● 数据摘录

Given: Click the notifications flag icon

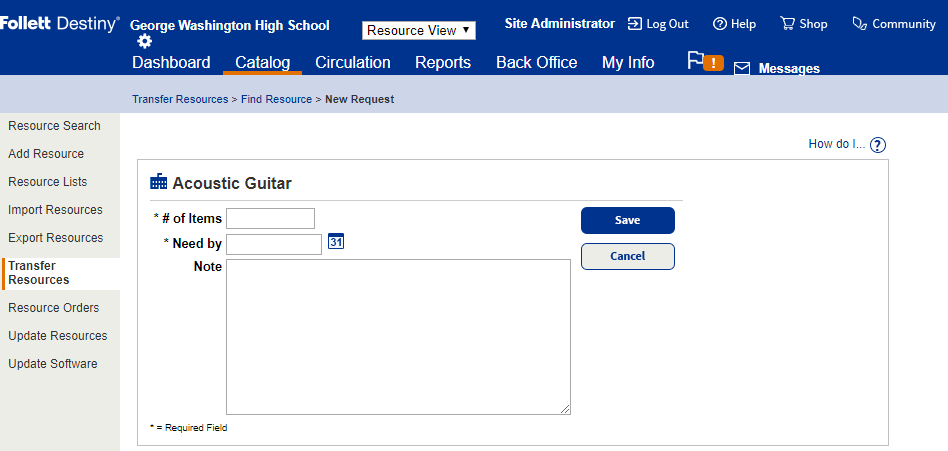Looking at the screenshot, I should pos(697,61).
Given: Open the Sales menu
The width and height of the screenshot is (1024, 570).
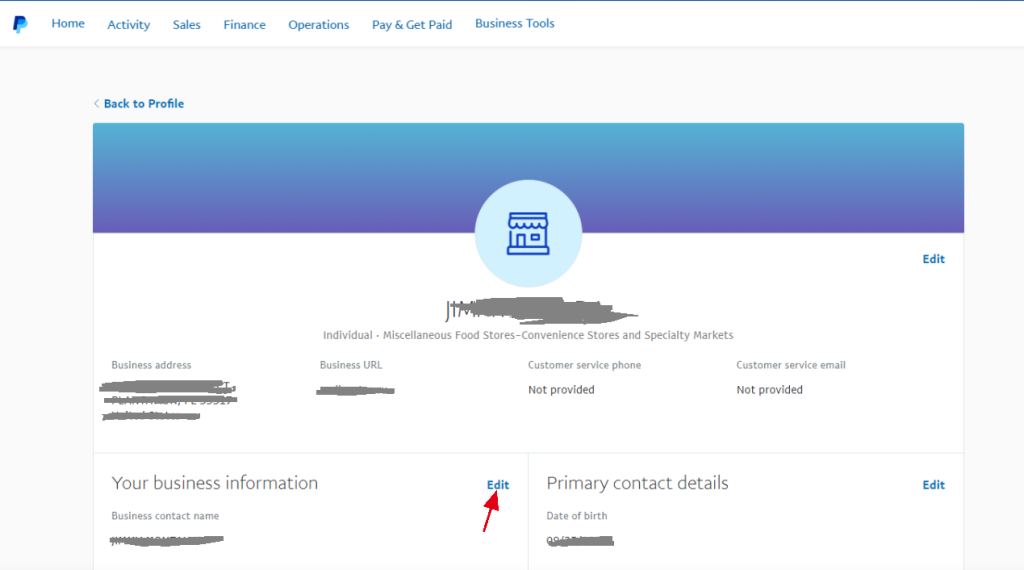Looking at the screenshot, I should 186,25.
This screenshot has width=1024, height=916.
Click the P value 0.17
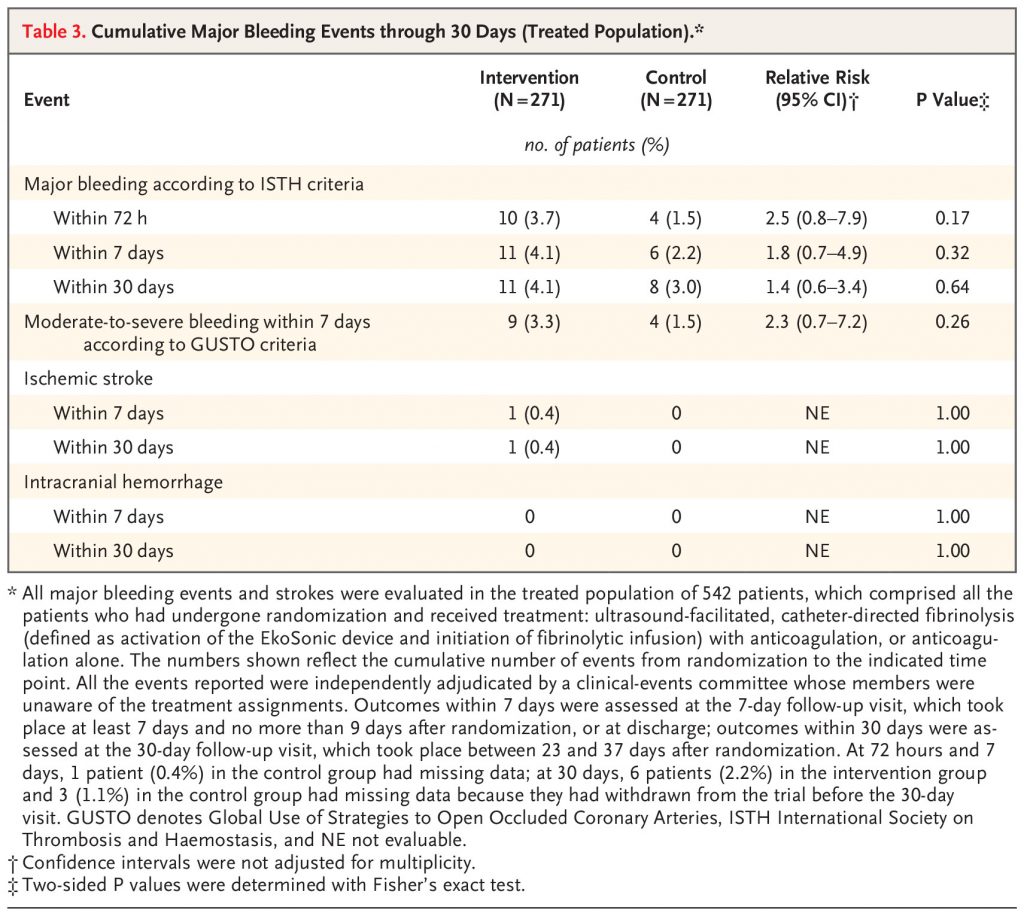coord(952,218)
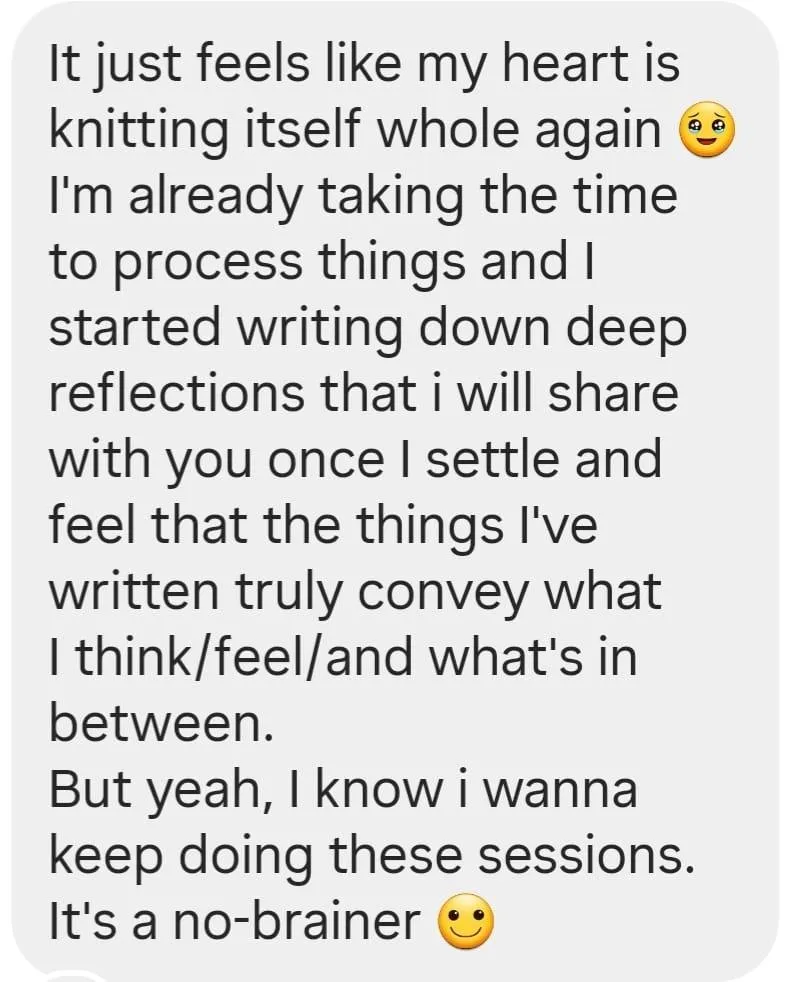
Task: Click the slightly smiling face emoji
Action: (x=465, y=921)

● 任务说明
收集上面记录中所有含有字符串“height”的行，并逐行原样抄出。

● 任务结果
The width and height of the screenshot is (1024, 570).
This screenshot has width=1024, height=916.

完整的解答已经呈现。